== RECORDS SHOWN

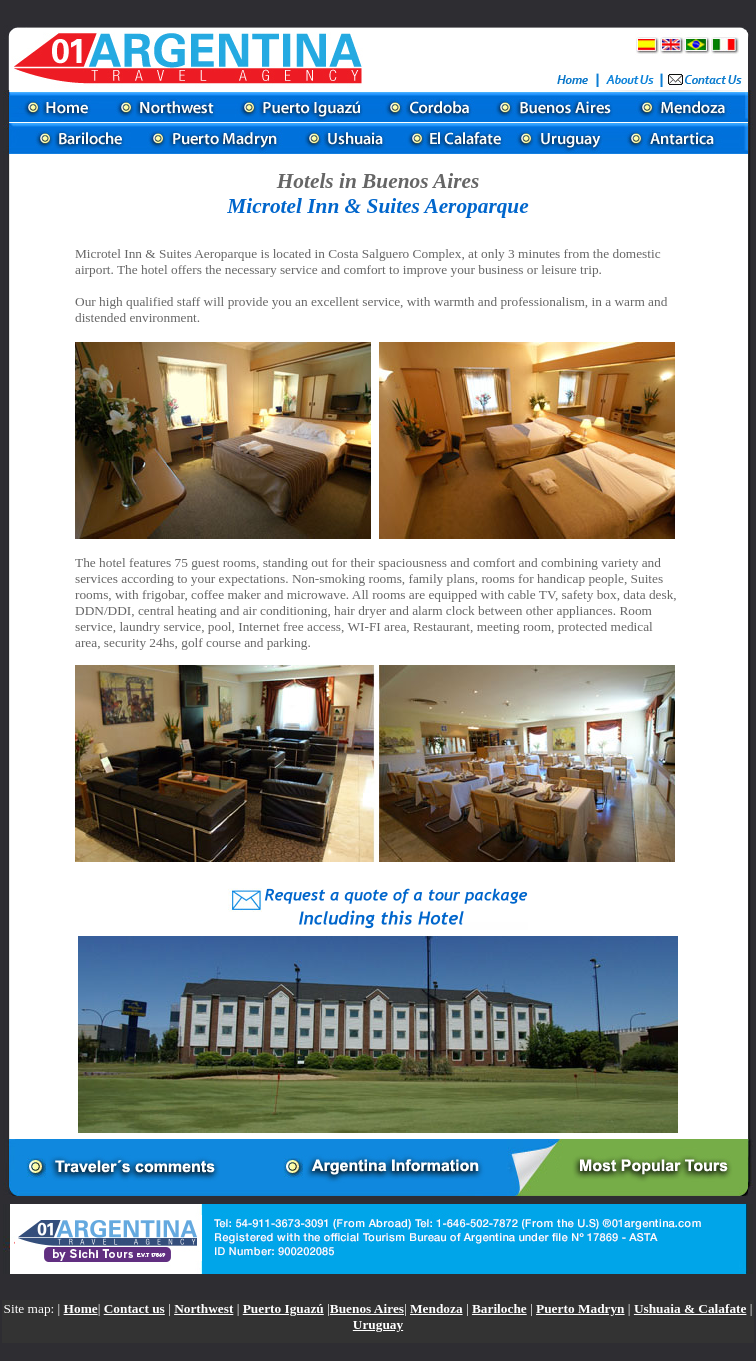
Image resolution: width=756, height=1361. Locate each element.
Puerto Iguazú (283, 1308)
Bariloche (499, 1308)
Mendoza (436, 1308)
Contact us (134, 1308)
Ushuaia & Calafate (690, 1308)
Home (81, 1308)
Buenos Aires (367, 1308)
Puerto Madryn (580, 1308)
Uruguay (378, 1324)
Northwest (203, 1308)
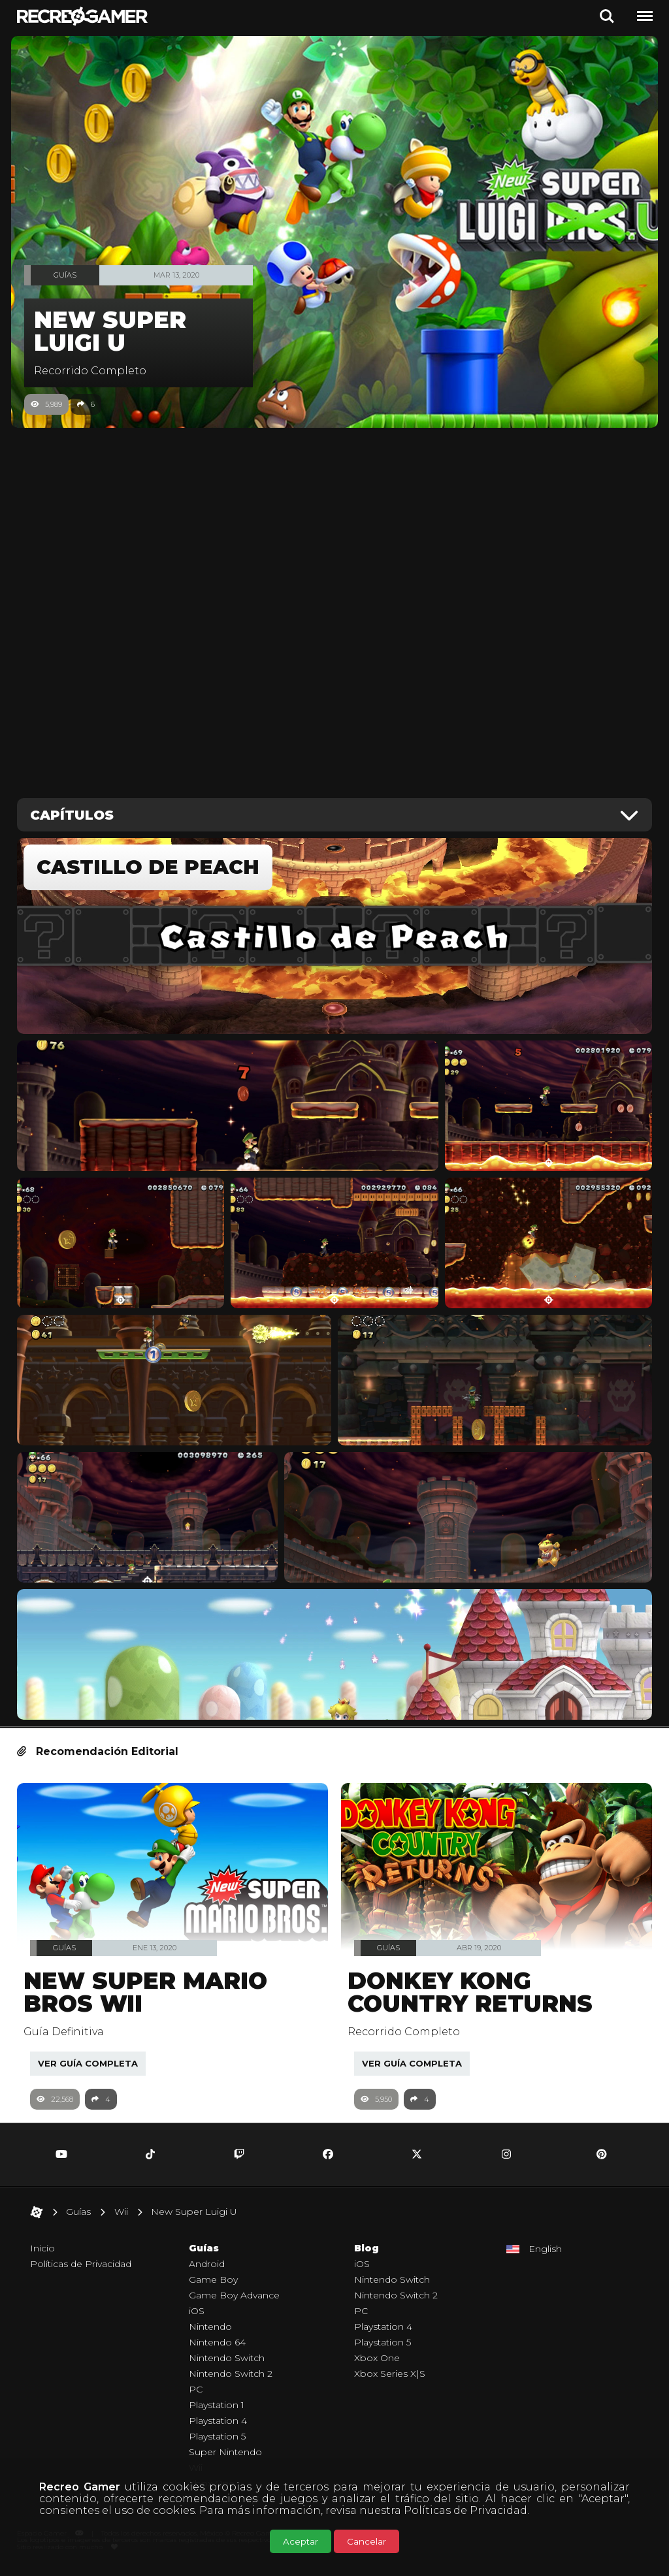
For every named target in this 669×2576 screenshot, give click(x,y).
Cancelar (366, 2541)
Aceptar (300, 2541)
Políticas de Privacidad (465, 2510)
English (545, 2255)
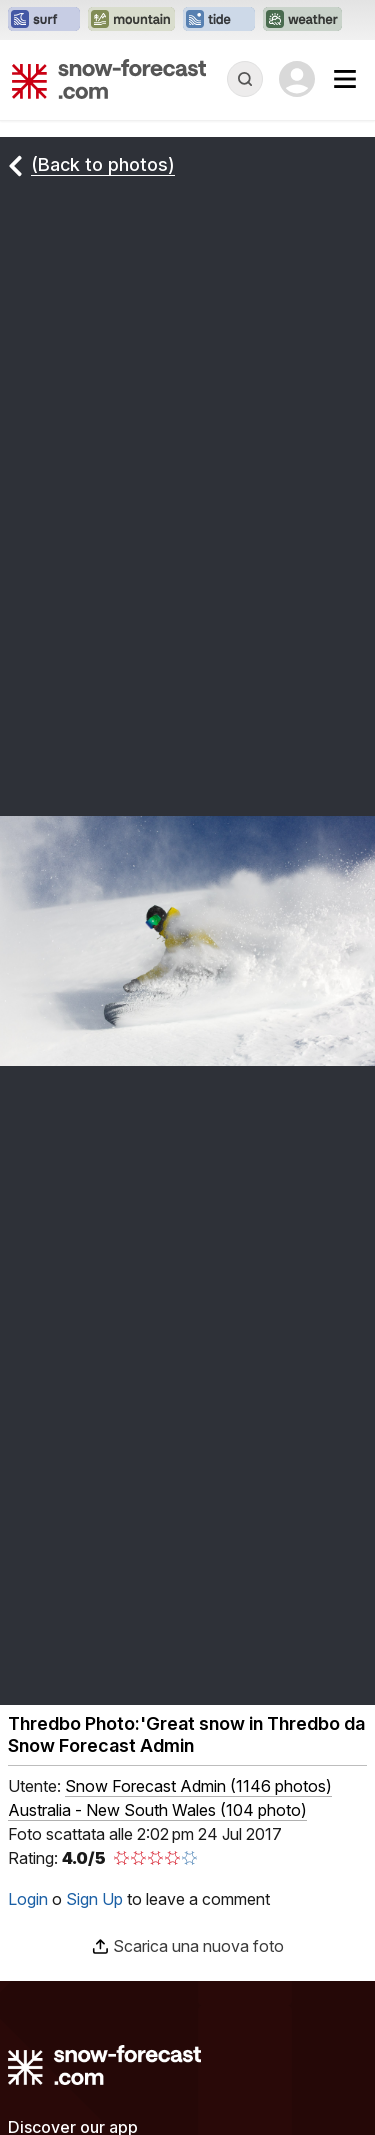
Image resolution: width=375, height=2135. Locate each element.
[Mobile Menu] (345, 79)
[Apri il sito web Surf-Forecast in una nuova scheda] (44, 20)
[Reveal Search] (245, 79)
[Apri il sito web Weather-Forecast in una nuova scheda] (302, 20)
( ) (198, 1786)
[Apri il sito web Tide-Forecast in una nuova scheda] (219, 20)
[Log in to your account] (297, 79)
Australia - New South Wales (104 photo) (157, 1810)
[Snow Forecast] (109, 79)
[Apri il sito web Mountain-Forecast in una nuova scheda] (131, 20)
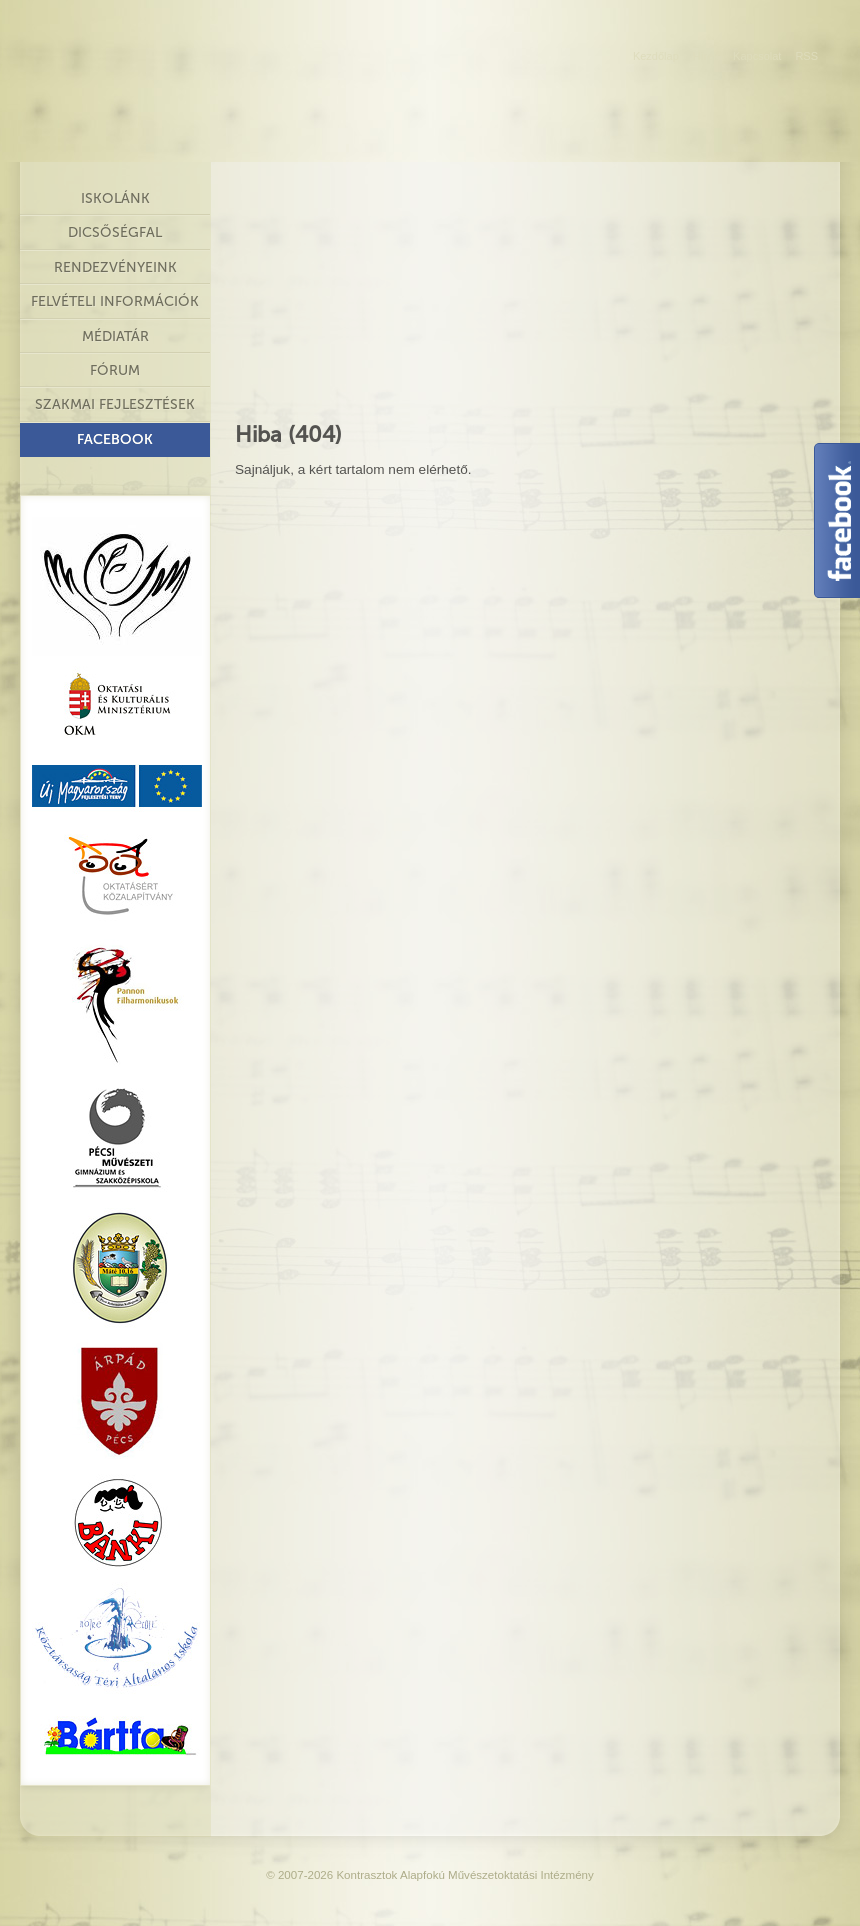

====

### WHAT YOU ARE ASKED TO DO
Reproduce the items unchanged, starting at the line that contains "Northwest (203, 1308)" and ending at the end of the items, with both of those lines included. Leave the pictures out of your answer.

### SOLVED PROBLEM
Northwest (203, 1308)
For every named target in this 669×2576 screenshot, give click(x,y).
Cancelar (366, 2541)
Aceptar (300, 2541)
Políticas de Privacidad (465, 2510)
English (545, 2255)
Image resolution: width=375, height=2135. Locate each element.
[Mobile Menu] (345, 79)
[Apri il sito web Surf-Forecast in una nuova scheda] (44, 20)
[Reveal Search] (245, 79)
[Apri il sito web Weather-Forecast in una nuova scheda] (302, 20)
( ) (198, 1786)
[Apri il sito web Tide-Forecast in una nuova scheda] (219, 20)
[Log in to your account] (297, 79)
Australia - New South Wales (104 photo) (157, 1810)
[Snow Forecast] (109, 79)
[Apri il sito web Mountain-Forecast in una nuova scheda] (131, 20)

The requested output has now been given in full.